The shanachie



            The Shanachie sat in the marketplace and sang an ancient song of his own devising. He was ancient, himself.  How old nobody knew, not even he had kept a count of the years.  He was simply grateful that he could still sing, as his voice carried a ballad of love and honor.  He was pale and gray, wrinkled and spotted with age and weather, with the twinkle in his sky blue eyes standing as the last remnant of youth.  He sat on his crossed legs in one of the corners set aside for begging, with his hat in front of him.  Today, only sparse coins rested in the stiff, leather cap, as the market was not crowded.  The market was the center of the obscure coastal town that the wandering storyteller had come to rest in, after years of traveling over his island homeland.  His voice mixed romance with the excited calls used by the sellers in the booths around him as they offered fish, beer and trinkets brought by the trading ships.  The singing invited people to gather around.
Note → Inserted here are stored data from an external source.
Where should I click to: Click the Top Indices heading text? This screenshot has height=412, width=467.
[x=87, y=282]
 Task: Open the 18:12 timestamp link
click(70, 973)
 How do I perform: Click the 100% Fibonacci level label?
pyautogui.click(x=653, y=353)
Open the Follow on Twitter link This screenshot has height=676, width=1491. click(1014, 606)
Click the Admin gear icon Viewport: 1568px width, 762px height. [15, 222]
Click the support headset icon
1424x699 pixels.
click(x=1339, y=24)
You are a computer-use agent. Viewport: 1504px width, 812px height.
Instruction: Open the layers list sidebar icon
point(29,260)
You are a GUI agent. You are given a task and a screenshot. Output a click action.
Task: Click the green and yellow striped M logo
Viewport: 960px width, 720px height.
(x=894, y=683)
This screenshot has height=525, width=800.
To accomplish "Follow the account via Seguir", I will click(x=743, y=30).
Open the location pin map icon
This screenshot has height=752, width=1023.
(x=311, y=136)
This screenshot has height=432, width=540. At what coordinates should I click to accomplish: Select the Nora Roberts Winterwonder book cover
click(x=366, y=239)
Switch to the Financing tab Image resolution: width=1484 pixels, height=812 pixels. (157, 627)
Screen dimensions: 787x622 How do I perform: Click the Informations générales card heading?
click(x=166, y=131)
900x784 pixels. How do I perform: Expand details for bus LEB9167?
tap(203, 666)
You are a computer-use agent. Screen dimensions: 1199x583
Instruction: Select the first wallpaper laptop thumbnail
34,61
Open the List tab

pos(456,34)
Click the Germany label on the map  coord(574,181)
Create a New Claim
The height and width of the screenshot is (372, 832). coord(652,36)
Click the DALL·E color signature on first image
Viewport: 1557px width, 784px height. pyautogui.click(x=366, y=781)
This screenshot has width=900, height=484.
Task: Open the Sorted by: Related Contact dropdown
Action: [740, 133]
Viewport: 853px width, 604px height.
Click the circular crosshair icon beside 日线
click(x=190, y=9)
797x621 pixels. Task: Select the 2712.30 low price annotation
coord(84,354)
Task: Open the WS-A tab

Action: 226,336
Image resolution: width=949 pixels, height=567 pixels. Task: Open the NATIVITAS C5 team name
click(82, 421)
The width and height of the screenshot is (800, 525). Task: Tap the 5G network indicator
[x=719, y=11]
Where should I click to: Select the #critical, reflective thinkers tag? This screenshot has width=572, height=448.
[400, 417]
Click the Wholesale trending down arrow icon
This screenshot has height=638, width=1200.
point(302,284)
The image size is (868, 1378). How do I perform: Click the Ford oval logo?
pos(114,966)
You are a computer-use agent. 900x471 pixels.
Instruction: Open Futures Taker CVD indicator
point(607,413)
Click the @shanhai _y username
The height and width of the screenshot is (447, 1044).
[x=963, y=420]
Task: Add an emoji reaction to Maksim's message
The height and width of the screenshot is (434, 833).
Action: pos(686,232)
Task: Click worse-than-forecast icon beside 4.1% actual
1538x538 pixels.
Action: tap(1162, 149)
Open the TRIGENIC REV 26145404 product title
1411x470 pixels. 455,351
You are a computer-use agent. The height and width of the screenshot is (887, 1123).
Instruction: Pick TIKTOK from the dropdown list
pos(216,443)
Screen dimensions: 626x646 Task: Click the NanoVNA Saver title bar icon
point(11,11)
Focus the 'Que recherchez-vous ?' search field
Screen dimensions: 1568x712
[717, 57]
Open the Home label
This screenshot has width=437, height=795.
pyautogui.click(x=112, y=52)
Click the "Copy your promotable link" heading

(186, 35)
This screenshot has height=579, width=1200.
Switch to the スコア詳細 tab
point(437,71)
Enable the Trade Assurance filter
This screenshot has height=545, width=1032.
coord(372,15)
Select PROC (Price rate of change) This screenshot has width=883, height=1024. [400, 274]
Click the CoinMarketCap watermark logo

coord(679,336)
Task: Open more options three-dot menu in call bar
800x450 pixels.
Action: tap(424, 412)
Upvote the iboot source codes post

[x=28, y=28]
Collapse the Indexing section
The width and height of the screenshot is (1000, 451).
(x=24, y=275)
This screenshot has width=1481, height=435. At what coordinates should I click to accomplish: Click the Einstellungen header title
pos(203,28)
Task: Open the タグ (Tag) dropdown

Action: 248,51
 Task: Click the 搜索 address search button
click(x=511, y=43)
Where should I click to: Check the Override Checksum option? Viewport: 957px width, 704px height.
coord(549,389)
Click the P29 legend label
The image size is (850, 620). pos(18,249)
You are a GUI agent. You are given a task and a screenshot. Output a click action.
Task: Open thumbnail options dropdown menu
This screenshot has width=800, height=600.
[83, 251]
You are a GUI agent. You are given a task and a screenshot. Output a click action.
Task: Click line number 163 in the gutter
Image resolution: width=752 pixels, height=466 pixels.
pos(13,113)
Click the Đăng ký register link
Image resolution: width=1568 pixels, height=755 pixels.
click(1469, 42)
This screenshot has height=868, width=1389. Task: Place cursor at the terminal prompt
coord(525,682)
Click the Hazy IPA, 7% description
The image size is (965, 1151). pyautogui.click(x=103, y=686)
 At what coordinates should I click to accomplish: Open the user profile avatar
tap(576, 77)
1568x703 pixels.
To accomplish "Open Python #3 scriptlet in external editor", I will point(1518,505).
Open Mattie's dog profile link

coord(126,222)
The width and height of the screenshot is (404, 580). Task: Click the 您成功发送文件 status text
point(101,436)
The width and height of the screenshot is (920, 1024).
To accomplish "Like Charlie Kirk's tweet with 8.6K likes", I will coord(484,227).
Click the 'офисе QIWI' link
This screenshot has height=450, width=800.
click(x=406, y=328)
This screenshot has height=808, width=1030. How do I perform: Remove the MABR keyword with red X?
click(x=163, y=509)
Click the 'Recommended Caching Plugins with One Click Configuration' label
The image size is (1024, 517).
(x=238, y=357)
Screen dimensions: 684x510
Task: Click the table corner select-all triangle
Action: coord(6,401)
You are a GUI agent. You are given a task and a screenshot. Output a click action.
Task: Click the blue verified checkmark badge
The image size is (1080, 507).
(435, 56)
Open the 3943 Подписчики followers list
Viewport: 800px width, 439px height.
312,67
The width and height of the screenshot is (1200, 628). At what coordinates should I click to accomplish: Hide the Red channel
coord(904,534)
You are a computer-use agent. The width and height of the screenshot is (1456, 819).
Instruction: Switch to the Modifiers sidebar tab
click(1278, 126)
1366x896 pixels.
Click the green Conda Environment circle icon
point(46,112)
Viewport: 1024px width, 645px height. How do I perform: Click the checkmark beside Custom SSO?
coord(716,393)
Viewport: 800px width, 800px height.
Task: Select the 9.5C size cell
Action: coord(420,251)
            It was a slow day at the market.  His neighbors had either stayed at home or put to sea on this day and he knew why.  It was because they were here. They roamed the marketplace, flaunting their shining suits of armor covered by the banner of the crusader, a red cross on a background of pure white.  The local bishop, of course, had given them permission to seek out new conscripts for yet another crusade, but the friar who led this village had voiced his congregation’s thoughts and had advised the people to hide any stout young men of their family, so that they would not be taken, never to be heard from again.  The crusaders were spread through the market, shining armor and white finery dulled by the overcast weather. Through their helmets, they watched for any who were suitable.  One of them had made a show of giving generously to the pitiful-looking beggar who sat nearby and pretended to be crippled, while ignoring the Shanachie.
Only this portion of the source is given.